Engine valves have a extremely hard skin which will not anneal, with a softer core.
Nick's advice is good for tough as opposed to hard steels.
You can get, from a decent tool shop, what is known as silver steel bar. This is available in English and metric dia about 12" long.
It is a carbon steel which can be easily hardened, with a little care, after thread forming. Heat to a cherry red and plunge into water or a light oil. Polish well until bright then gently heat until the bit you want hard turns to the colour required. This is the hard bit. A light straw is hard and a dark blue is soft. Light straw would be good for say a wood chisel edge but too hard for say a screwdriver - it would shatter.
A colour for a chisel to cut steel is a dark straw to just starting light blue. Once you see the colour you need - plunge immediately into light oil.

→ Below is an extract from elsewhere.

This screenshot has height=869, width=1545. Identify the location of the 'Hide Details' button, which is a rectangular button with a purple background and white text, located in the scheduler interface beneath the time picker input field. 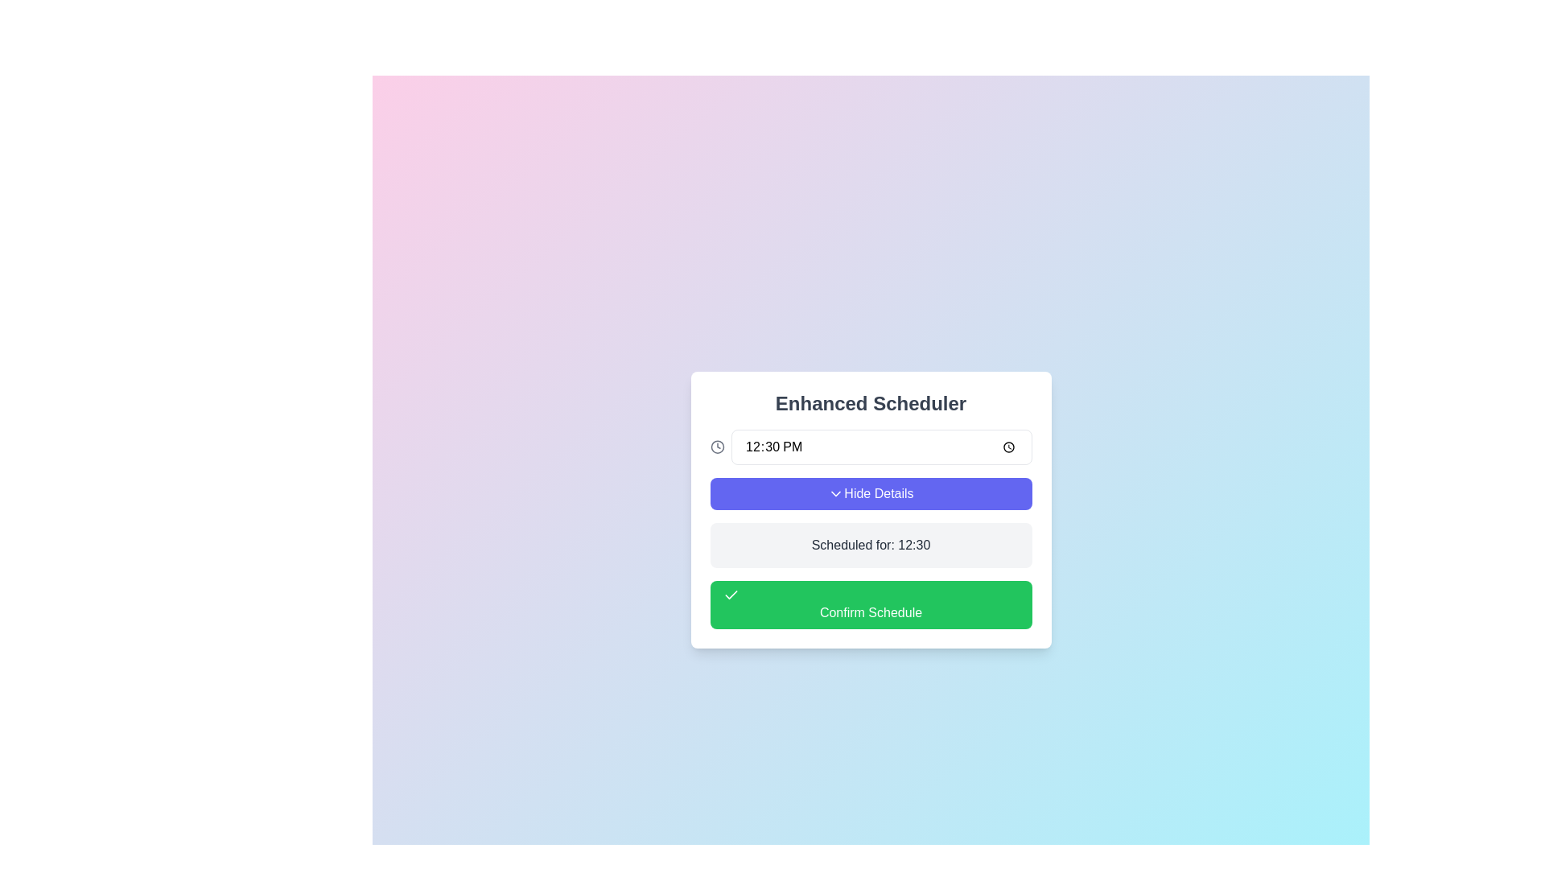
(870, 509).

If you want overall hardness you need to temper over a steel plate on top of the heat source - usually a gas ring. If only one end is needed to be hard then gently heat from the end that can be soft. If you have polished well you will see the colour change rise up the bar.
What is your application?
You say 7mm dia is about right. Well you might get a 7mm die but I have never come across one and as a non preferred size it would be very expensive - if available. 6mm is a common thread size (.23"). The nearest English size is .25", (7mm is .27") so you have a choice of threads 1/4" BSF, BSW. UNC being the common ones.